2004年03月09日
 銅合金塊(青銅合金地金)メーカーは、製品販価を大幅に値上げせざるを得ない状況に陥っている。もともと原料が発生薄のもとで高値買いを強いられていたところへ、年明け以降、産銅建値がトン10万円も急騰。製品価格の値上げを図っているものの、「原料高・製品安」に伴う逆ザヤ状態が解消していないため、早急に適正販価を確保することが狙い。

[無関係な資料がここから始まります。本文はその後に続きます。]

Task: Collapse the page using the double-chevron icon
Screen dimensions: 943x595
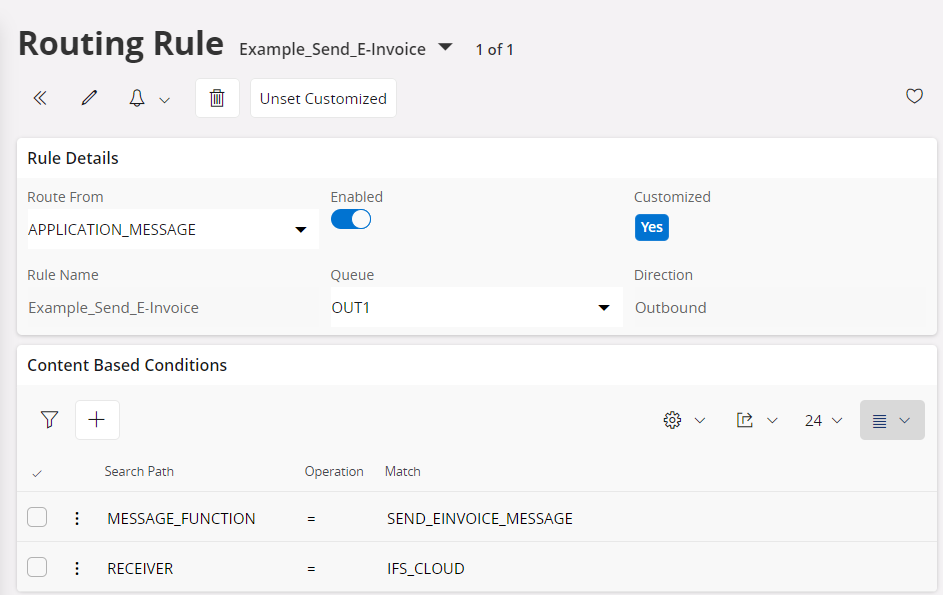Action: (40, 97)
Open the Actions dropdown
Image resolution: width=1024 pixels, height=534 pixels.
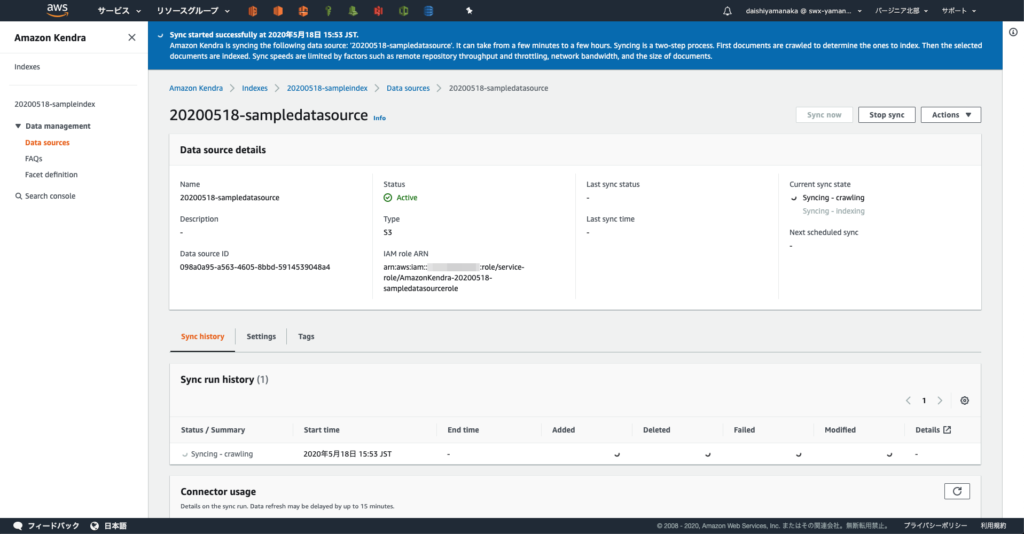[950, 115]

 三菱マテリアルは、プリント基板スルーホールめっきや下地めっきなどに用いられる銅ボールの販売価格について本年4月以降、従来比でキロ当たり30円の価格是正を図る。価格低迷が続いてきたなか、銅の国際需給タイト化を背景に原料確保コストが上昇していることを踏まえたもので、安定供給のためには不可欠な「価格是正」として、需要家に理解を求めていく方針だ。

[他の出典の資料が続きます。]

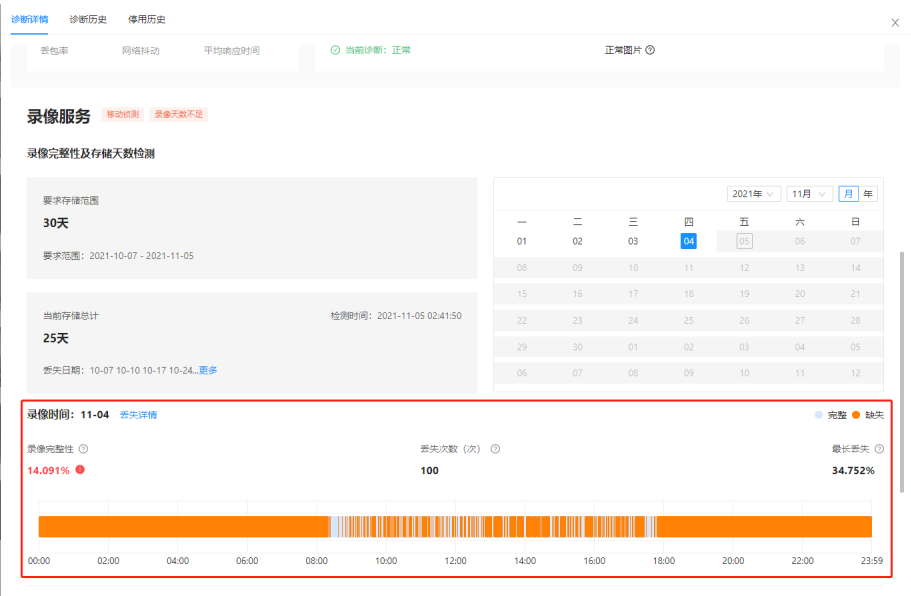Click help icon beside 录像完整性
The height and width of the screenshot is (596, 911).
pos(83,449)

 大手電線メーカーの電力ケーブル事業再編が仕上げ段階に入った。古河電工とフジクラは、本年秋口をメドに国内生産と営業、技術開発も含め完全統合することについて正式合意に達したと発表した。公正取引委員会による詳細審査の後、売上規模500億円のグループが事前から志向してきた「完全な姿」で動き始める。